DALLAS (AP) — A study published this week in a medical journal says about a dozen more people were hospitalized with Ebola-like symptoms last year after being exposed to the disease in Texas.
The patients ultimately tested negative for the Ebola virus, The Dallas Morning News (http://bit.ly/1LHST59 ) reported.
The study, which was published Tuesday in the Annals of Internal Medicine, says the patients had developed fevers, headaches, abdominal pain, nausea, vomiting or diarrhea. They were hospitalized for one to five days and were released after tests came back negative.
The study's lead investigator, Dr. Wendy Chung, said that some patients might not have reported their symptoms if they had believed their hospitalization would have been reported by news outlets.
"Our patients appreciated the sensitivity to their privacy," said Chung, who's the chief epidemiologist at Dallas County Health and Human Services. "It would be detrimental to society if fear prevented exposed persons from reporting developing illness."
The report analyzed the effort in which almost 180 people in the Dallas area were identified in needing to be monitored for symptoms. Two nurses, Nina Pham and Amber Vinson, at a Dallas hospital were treated after contracting Ebola while caring for a man who had it.

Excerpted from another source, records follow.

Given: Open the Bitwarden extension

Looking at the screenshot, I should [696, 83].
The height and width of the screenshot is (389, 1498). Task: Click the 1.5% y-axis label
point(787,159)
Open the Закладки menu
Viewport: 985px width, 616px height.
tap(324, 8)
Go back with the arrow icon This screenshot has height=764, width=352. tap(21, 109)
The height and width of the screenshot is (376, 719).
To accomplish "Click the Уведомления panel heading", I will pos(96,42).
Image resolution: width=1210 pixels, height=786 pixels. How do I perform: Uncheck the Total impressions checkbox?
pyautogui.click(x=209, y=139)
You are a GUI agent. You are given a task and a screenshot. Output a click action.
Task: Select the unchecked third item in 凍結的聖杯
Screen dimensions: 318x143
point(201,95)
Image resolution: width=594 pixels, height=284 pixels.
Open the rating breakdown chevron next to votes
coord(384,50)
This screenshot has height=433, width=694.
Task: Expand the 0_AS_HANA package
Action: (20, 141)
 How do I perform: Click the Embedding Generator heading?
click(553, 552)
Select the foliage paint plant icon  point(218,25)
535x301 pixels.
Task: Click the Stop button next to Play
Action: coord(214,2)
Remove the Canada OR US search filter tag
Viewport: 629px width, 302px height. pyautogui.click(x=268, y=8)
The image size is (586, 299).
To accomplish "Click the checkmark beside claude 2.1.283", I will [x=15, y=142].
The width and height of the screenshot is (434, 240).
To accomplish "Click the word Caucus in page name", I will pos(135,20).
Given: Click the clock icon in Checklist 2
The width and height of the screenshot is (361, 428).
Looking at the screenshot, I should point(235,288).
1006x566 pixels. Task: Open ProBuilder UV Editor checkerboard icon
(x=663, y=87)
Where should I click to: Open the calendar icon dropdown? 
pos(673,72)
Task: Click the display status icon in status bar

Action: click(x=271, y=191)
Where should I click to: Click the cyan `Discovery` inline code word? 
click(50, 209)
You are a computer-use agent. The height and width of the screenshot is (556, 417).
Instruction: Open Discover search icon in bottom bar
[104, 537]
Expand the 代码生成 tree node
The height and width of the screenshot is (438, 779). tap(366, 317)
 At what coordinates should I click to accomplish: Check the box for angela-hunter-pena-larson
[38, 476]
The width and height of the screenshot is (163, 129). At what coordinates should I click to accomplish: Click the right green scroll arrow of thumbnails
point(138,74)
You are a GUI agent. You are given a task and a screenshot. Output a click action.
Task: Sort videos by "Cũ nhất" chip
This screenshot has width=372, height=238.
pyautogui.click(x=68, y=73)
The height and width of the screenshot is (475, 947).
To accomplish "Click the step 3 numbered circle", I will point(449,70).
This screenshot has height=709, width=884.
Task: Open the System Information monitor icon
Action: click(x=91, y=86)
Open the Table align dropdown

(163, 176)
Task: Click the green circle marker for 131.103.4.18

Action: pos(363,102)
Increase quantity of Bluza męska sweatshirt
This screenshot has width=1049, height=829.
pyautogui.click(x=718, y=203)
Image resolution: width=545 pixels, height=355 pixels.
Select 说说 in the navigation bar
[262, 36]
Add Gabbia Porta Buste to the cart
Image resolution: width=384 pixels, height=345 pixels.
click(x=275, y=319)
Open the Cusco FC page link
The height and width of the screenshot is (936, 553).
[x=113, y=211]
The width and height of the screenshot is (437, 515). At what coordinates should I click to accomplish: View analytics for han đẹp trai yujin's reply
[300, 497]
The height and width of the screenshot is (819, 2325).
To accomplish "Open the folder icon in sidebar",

Dallas County Judge Clay Jenkins, who served as spokesman during the Ebola response effort, said not all those hospitalized were considered likely to develop Ebola.
"We had maybe three we were on pins and needles about," he recalled. "The rest were the result of following the protocols that needed to be followed."
Thomas Eric Duncan was diagnosed with the virus in September after traveling to Dallas from Liberia, which was one of several west African nations severely affected by the disease. He died later in October.